Elements of Computer Architecture and their effects

Compute balance: Raw compute power is cheap, memory bandwidth is not. This is why most HPC workloads are memory bound.

Tools for system investigation

To understand what are the limits of the system we are working on, we can use some predefined benchmarks to assess the performance of the system.

likwid-topology
likwid-bench: suite of tunable micro benchmarks for CPU and main memory
fio for IO benchmarks and tests
OSU Micro Benchmarks: suite of micro benchmarks for different types of MPI communication

Trade-offs

Demo: Hardware exploration with LIKWID

What is the structure of the CPU? likwid-topology can help us.
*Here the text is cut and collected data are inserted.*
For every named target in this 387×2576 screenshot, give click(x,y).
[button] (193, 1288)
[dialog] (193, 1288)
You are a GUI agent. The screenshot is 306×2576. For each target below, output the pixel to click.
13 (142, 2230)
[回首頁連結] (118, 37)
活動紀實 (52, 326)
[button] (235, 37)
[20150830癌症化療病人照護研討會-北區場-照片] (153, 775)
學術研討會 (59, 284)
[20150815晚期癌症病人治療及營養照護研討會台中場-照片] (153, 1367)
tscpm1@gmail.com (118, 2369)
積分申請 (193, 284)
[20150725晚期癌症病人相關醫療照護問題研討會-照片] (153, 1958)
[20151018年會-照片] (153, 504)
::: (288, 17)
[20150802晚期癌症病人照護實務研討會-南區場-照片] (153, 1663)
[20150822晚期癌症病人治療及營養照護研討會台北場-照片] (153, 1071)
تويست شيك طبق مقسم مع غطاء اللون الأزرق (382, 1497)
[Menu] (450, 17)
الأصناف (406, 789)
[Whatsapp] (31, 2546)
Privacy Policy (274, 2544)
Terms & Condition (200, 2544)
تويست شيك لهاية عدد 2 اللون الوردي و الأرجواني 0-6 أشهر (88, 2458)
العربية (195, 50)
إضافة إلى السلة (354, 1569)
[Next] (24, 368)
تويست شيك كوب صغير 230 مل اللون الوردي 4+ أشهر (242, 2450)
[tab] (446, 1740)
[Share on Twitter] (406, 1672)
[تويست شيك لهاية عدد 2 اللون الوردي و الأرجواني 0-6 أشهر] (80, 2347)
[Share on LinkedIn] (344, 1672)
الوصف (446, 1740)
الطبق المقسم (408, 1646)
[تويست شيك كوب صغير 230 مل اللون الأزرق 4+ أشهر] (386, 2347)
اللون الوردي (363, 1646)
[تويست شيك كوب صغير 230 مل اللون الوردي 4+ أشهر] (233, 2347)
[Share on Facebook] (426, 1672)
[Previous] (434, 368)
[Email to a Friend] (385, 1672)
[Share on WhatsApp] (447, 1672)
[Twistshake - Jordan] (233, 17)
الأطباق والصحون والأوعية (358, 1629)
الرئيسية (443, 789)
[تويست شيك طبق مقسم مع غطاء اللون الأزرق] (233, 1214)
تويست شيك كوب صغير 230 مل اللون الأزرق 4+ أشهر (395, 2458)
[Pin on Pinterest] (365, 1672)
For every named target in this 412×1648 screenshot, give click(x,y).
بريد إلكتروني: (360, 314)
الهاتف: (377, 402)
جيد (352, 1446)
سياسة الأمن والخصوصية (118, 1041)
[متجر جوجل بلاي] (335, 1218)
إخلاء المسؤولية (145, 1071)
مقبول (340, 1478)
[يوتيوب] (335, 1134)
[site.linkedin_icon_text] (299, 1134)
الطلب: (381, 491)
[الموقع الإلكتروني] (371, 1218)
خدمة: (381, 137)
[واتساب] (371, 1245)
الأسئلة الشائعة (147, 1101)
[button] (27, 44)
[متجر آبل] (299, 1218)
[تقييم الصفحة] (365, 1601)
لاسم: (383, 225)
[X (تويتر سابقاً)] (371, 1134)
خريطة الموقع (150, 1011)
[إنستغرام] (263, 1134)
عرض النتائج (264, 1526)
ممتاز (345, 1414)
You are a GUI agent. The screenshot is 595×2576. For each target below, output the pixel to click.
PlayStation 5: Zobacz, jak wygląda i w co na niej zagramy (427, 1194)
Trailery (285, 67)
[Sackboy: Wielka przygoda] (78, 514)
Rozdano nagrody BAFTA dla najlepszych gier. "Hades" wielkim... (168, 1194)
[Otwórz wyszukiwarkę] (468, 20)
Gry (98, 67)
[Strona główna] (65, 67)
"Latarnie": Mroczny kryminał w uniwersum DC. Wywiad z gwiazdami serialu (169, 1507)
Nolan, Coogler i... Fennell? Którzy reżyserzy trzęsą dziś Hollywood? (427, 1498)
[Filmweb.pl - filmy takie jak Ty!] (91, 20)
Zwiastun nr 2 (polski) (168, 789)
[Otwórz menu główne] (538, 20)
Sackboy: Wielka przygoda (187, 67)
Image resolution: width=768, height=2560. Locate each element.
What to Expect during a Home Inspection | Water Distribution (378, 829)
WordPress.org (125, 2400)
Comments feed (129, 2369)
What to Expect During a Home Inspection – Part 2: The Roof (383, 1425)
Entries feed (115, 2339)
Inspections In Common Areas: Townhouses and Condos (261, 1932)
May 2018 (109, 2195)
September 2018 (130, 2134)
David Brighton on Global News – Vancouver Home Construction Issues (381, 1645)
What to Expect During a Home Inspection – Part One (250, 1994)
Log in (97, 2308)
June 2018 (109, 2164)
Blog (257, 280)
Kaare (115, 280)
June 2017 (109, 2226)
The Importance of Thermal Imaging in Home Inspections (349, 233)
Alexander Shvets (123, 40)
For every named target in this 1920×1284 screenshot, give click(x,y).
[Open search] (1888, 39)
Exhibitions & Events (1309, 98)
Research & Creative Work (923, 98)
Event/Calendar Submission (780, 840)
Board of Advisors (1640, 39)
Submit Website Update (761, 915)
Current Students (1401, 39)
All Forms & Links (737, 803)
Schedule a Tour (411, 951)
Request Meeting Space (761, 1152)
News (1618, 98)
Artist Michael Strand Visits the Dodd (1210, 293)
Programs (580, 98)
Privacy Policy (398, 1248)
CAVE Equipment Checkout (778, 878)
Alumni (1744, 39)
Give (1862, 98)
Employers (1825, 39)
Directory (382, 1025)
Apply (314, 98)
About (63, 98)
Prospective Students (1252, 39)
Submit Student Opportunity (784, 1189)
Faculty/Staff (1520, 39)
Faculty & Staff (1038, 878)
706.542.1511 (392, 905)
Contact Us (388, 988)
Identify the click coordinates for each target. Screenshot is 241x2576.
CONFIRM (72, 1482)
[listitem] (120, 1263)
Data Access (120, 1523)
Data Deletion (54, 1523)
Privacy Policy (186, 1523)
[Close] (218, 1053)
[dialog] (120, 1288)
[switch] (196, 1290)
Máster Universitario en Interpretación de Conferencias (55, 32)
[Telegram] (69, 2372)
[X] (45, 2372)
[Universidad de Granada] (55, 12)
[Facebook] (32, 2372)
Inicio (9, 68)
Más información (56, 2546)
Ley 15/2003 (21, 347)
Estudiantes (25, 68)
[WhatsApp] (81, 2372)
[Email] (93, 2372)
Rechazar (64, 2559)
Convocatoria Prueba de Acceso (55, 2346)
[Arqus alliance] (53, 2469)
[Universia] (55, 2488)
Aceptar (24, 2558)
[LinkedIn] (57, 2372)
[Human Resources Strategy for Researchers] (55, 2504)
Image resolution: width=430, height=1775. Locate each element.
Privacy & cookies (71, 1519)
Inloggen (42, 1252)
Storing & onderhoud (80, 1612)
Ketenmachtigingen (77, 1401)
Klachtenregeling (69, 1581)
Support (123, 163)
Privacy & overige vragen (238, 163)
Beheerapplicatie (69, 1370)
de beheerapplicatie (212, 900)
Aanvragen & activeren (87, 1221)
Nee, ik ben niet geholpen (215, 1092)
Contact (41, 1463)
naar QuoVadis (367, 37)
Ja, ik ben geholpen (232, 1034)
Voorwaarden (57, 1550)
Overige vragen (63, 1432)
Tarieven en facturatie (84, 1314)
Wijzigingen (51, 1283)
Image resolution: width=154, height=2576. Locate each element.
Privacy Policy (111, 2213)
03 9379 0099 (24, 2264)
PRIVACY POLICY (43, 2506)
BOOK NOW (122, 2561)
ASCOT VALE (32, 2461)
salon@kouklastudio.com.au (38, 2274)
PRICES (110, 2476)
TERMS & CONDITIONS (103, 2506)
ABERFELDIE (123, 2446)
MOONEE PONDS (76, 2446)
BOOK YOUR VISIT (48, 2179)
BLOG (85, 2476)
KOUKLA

We can use likwid-bench to explore the limits of our hardware.

For an exploration, see this notebook

Memory: Size vs Speed and latency.

Characteristics of memory systems (Order of magnitude, from various sources)
System	Bandwidth	Latency	Size	Notes
Registers	*	< 1cy	1KB	per core
L1 cache	<100GB/s	~1ns	32KB	per core
L2 cache	<100GB/s	~4ns	512KB	per core
L3 cache	1.25 TB/s	~16ns	50MB	per package, shared
HBM	2-8TB/s		64GB	per package
Main Memory	50-400GB/s	~100ns(*)	200GB	per node
Network (IB)	<100GB/s		-
Local SDD	~1GB/s		~1TB
Global Filesystem	~50GB/s		~PBs
Tape		~1min

With likwid-topology and likwid-bench we can get more precise values or better estimates.

Challenge: What if our data structures do not fit in memory/storage system X?

Memory granularity:
- Registers (there’s only a handful of them unfortunately)
- Cache line (64B on most CPUs, 64B-128B on GPUs)
- Memory Pages: >4MB

Parallelism in the core: Vectorization and superscalarity

CPUs can do more things at the same time in two main ways:

Vectorization (SIMD, Single Instruction Multiple Data):
Superscalarity and pipelining

Vector operations

Note: Vector loads/store have typically higher bandwidth, especially when fetching data from L1 (verify with likwid-bench).

Superscalarity

Caches

Data is moved between cache levels and between caches and the RAM only in “chunks” of 64Bytes (the size of a cache line).

This means that if we use only a single value out of a 64B cache line, we will potentially trash a lot of data.
Cache is typically not fully associative: not all 64B chunks of the main memory can be “mirrored” in all cache lines, but typically each of them can only fit in a specific “cache line group”.

Some access patterns can lead to poor cache utilization due to cache associativity.
Cache levels can also be inclusive, esclusive or neither (cache inclusion policy).

False sharing

What is the best way to split embarrassingly parallel work on an array by N threads?

Thread 0 works on element 0, Thread 1 works on element 1 and in general Thread i works on elements k*nthreads+i;
Array is split in nthreads contiguous chunks, every thread works on a chunk.

Solution

When working with multiple threads, be aware that different threads working on different cores accessing the same data might “fight” over a single cache line, as the hardware is forced to give a consistent view of the data to both threads. In that situation, called false sharing, the workload becomes latency-bound. For this reason, typically the best approach is 2.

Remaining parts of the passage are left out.